Step 2: Resolve the Force into Components

• Horizontal component of the force: \( F_{\text{horizontal}} = F \cos 30^\circ \).
• Vertical component of the force: \( F_{\text{vertical}} = F \sin 30^\circ \).

Step 3: Calculate the Normal Force

The normal force \( N \) is adjusted by the vertical component of the force \( F \):

\(N = mg - F \sin 30^\circ\)

Step 4: Determine the Maximum Static Friction

The maximum static frictional force \( f_{\text{max}} \) is given by:

\(f_{\text{max}} = \mu_s \cdot N\)

Substituting the expression for \( N \):

\(f_{\text{max}} = \mu_s (mg - F \sin 30^\circ)\)

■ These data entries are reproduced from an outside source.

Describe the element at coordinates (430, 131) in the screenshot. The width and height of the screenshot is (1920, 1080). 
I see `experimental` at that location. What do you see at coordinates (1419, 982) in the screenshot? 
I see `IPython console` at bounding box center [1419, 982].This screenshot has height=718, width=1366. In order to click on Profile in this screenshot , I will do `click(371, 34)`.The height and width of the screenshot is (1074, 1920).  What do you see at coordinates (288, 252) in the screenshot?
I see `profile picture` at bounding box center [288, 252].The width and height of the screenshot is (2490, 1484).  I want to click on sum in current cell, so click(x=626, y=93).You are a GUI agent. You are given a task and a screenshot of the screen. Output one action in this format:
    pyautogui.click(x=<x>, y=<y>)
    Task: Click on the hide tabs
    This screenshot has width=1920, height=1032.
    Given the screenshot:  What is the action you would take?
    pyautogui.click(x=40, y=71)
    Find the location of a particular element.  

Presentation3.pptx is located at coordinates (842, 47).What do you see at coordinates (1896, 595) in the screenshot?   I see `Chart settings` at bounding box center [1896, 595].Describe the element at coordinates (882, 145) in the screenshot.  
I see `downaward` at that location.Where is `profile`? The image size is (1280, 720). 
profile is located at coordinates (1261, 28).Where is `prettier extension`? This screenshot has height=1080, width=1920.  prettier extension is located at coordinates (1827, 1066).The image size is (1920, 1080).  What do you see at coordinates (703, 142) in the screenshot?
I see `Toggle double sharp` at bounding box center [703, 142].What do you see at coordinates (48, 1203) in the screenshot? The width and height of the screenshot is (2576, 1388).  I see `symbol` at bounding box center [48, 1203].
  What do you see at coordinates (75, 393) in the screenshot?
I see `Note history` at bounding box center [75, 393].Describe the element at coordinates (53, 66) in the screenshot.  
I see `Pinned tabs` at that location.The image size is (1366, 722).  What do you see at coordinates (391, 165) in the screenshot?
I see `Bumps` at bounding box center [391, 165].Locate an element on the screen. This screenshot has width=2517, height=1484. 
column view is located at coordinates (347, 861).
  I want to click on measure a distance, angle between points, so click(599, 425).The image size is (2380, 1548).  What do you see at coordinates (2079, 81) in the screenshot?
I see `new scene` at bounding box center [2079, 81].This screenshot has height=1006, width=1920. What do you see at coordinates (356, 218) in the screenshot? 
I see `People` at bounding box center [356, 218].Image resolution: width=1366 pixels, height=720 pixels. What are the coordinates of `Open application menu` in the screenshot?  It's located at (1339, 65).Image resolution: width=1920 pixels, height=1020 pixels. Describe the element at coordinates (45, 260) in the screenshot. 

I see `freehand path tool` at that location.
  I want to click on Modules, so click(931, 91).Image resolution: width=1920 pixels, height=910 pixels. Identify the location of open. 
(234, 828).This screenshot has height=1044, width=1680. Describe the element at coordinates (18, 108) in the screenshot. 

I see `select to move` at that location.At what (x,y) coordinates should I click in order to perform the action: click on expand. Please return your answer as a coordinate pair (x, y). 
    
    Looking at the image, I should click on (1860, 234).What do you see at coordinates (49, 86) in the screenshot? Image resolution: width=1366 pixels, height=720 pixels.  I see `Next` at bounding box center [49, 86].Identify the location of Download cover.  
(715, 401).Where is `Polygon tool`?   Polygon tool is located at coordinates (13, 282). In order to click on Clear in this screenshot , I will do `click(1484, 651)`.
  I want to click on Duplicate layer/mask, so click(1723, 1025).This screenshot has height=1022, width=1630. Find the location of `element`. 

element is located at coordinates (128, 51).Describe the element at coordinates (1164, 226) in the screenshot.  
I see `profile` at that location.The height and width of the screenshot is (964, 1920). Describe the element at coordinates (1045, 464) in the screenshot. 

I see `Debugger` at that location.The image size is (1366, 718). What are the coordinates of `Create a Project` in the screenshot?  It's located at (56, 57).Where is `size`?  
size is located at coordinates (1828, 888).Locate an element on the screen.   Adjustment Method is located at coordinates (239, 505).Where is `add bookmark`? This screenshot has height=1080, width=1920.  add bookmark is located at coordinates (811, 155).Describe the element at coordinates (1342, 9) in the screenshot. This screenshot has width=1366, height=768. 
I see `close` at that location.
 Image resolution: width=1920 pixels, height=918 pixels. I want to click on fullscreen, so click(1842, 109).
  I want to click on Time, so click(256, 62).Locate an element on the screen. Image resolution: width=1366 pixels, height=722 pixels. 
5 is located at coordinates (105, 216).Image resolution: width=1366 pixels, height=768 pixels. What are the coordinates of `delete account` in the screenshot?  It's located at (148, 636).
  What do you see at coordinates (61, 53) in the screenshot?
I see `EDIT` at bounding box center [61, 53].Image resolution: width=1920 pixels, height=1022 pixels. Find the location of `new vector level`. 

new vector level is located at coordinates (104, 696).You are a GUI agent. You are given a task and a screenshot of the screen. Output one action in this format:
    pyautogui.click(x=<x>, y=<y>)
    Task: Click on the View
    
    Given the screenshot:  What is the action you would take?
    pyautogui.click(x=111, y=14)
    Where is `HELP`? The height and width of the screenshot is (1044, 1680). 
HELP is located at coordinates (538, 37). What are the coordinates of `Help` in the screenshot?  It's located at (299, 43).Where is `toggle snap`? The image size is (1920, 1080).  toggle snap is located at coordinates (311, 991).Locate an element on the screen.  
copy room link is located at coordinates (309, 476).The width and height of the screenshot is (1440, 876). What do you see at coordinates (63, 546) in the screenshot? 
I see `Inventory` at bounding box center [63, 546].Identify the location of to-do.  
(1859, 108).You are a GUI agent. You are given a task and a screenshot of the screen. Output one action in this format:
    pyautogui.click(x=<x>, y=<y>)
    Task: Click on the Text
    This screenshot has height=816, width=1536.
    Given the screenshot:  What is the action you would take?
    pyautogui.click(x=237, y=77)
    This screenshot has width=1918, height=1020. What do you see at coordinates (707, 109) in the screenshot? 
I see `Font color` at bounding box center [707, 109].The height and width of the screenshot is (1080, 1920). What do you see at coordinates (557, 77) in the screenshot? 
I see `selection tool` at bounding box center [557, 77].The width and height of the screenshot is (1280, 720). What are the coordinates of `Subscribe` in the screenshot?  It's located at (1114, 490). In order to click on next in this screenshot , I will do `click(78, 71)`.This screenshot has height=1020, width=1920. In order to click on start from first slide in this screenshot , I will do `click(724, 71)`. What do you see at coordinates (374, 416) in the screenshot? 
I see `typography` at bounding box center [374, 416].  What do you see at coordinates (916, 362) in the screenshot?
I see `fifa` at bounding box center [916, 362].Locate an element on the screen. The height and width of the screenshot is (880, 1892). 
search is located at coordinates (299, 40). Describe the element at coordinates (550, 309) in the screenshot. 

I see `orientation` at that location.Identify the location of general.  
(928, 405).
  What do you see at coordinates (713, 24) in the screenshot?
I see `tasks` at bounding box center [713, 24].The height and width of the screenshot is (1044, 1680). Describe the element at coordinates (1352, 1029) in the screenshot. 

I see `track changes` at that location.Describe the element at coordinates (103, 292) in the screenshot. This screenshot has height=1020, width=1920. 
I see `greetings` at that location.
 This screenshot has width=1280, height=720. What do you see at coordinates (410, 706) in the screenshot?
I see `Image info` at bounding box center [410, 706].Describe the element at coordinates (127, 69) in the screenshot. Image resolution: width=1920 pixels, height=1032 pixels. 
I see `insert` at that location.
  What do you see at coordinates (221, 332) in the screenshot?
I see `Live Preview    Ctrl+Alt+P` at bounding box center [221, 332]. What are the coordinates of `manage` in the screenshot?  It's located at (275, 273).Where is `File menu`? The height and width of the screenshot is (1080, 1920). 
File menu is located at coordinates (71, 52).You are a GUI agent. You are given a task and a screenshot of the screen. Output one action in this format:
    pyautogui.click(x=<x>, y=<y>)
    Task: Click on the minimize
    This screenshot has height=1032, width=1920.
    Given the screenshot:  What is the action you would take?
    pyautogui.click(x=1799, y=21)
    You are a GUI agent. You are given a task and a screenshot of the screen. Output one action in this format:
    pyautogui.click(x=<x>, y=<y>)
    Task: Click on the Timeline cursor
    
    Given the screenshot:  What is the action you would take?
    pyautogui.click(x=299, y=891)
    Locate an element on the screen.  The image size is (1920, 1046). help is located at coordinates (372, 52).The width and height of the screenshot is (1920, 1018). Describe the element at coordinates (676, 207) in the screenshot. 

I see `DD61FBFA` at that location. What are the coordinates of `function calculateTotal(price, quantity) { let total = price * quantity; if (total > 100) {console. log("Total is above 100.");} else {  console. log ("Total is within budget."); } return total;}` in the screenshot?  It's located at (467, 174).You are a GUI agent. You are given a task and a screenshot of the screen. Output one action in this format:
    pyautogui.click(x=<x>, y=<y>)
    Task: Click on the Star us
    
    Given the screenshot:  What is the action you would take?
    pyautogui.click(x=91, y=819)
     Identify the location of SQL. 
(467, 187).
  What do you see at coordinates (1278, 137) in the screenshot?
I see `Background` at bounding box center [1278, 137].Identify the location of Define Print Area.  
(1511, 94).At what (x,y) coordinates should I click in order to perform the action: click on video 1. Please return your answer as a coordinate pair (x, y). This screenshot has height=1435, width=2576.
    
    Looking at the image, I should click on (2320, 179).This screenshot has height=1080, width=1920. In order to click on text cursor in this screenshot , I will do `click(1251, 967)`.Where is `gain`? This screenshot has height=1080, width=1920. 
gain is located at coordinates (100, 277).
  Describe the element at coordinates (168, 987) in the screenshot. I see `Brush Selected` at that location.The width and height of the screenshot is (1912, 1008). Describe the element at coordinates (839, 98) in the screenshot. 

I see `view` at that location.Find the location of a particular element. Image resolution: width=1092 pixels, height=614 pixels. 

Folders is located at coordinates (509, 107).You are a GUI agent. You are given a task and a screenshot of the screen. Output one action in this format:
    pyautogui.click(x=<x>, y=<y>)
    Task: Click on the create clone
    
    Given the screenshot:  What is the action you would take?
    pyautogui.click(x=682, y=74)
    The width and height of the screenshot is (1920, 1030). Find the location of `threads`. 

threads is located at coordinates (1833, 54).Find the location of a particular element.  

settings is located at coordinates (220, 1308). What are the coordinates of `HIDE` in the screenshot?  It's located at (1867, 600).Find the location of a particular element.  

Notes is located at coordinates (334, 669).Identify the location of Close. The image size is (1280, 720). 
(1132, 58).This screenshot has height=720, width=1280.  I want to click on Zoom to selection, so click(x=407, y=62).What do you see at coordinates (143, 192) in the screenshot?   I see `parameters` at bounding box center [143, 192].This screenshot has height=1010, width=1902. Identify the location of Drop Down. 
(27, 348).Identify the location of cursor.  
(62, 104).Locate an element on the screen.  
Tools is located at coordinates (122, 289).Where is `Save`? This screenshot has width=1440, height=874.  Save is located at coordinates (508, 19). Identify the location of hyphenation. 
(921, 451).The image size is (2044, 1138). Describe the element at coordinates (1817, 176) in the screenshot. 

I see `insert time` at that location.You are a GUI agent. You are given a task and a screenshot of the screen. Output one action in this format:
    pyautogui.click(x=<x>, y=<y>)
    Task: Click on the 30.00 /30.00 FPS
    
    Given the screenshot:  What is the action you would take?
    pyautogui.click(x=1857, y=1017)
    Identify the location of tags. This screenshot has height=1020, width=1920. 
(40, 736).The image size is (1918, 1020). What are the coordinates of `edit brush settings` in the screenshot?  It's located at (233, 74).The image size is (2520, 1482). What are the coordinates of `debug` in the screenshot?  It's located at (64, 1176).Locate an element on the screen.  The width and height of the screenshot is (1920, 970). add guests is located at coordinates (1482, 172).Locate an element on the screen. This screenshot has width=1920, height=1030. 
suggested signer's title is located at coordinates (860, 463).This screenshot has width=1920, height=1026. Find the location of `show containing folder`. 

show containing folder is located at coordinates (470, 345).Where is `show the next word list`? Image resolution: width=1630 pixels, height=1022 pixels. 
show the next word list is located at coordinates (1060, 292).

Step 5: Equate to Overcome Friction

For the block to just start moving, the horizontal component of the force should equal the maximum static friction:

\(F \cos 30^\circ = \mu_s (mg - F \sin 30^\circ)\)

Substituting values and solving for \( F \):

• \(F \cdot \frac{\sqrt{3}}{2} = 0.25 (100 - F \cdot \frac{1}{2})\)

Performing the calculations yields:

\(F \approx 25.2 \, \text{N}\)

Thus, the correct answer is that the block will just start to move for the value of \( F \) being \( 25.2 \, \text{N} \).